I was recently feed­ing my Lost addic­tion on Abc​.com.  I ran into some tech­ni­cal dif­fi­cul­ties while try­ing to watch it in HD so I went through the process of open­ing the player sev­eral times.  Each time I opened the player there was a dif­fer­ent adver­tiser spon­sor­ing the show.  The dif­fer­ence in adver­tis­ing approaches was remark­able.  At one end of the scale was Bene­fiber with a very sparse, sta­tic page sim­ply show­ing their logo and a link to their website.

At the other end was Embassy Suites with a com­pletely inter­ac­tive expe­ri­ence that pro­moted the dif­fer­en­ti­at­ing ameni­ties they offer.

Nor­mally I am the type of Web surfer that rarely spends much time notic­ing or inter­act­ing with adver­tis­ing unless the goal is to exam­ine the adver­tise­ment itself.  While I have many friends who hap­pily admit to play­ing the Flash games in adver­tise­ments, I’ve never felt com­pelled to catch the DVDs fly­ing through the air.  There­fore, either of the ads shown above would nor­mally have the same impact on me if I was just on the web read­ing a news arti­cle or pur­chas­ing a product.

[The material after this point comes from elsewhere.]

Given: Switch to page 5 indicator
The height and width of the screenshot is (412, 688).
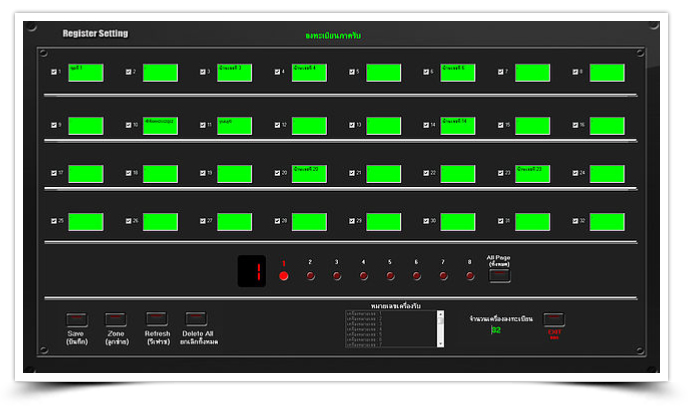Looking at the screenshot, I should pos(390,276).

How­ever, in the con­text of watch­ing a TV show in an inter­ac­tive player, I thought the Embassy Suites adver­tise­ment was a per­fectly rel­e­vant expe­ri­ence that took the medium into con­sid­er­a­tion.  Since I was already engaged inside my view­ing expe­ri­ence and had the req­ui­site 30 sec­onds to kill before the next seg­ment aired, I fig­ured, “Sure, I’ll click to play race­car for half a minute.”

It made me think about how impor­tant it is to fac­tor your customer’s con­text into any expe­ri­ence that you are try­ing to cre­ate.  For exam­ple, in the case of the player, it makes a lot of sense to try adver­tise­ments with inter­ac­tion and sound because the user’s vol­ume is prob­a­bly not muted and they are actively in front of their com­puter.  How­ever, I’ve seen many cus­tomers run tests on their sites pit­ting rich media con­tent against sta­tic images and the lat­ter wins more often than not.  That makes sense because the user’s con­text is entirely dif­fer­ent.  Once I am on a site with a goal in mind, whether it’s to pur­chase some­thing or fill out a form for more infor­ma­tion, I often find rich media to be a dis­trac­tion.  I don’t want to wait for it to load and I don’t want sound to play inad­ver­tently because I for­got to mute the volume.

Does all this mean that I think Bene­fiber made a mis­take with their sta­tic brand­ing ad?  Not nec­es­sar­ily, I just think that they might not have got­ten the full bang for their buck.  (I imag­ine that it wasn’t a cheap buck either!)  I’d love to see some­body test their in-player adver­tise­ment and prove me right or wrong.  In fact, I’ll throw a test idea out there.  Design 4 dif­fer­ent vari­a­tions that span the gra­di­ent from sim­ple, sta­tic image to inter­ac­tive Flash with sound.  These types of tests are great because they answer a spe­cific ques­tion so that you’re sure to get learn­ings regard­less of which ver­sion is ulti­mately the winner.

In emerg­ing plat­forms like social net­works, wid­gets, media play­ers and mobile devices, I would ven­ture to say that it is espe­cially impor­tant to test your con­tent, if only to bet­ter under­stand the mind­set of your cus­tomer and the nuances of the plat­form.  Just as tra­di­tional news­pa­per edi­tors couldn’t throw their arti­cles online and call it a day, we as online mar­keters and adver­tis­ers can’t repur­pose con­tent from one plat­form to another and be sat­is­fied that we’ve com­pleted our jobs either.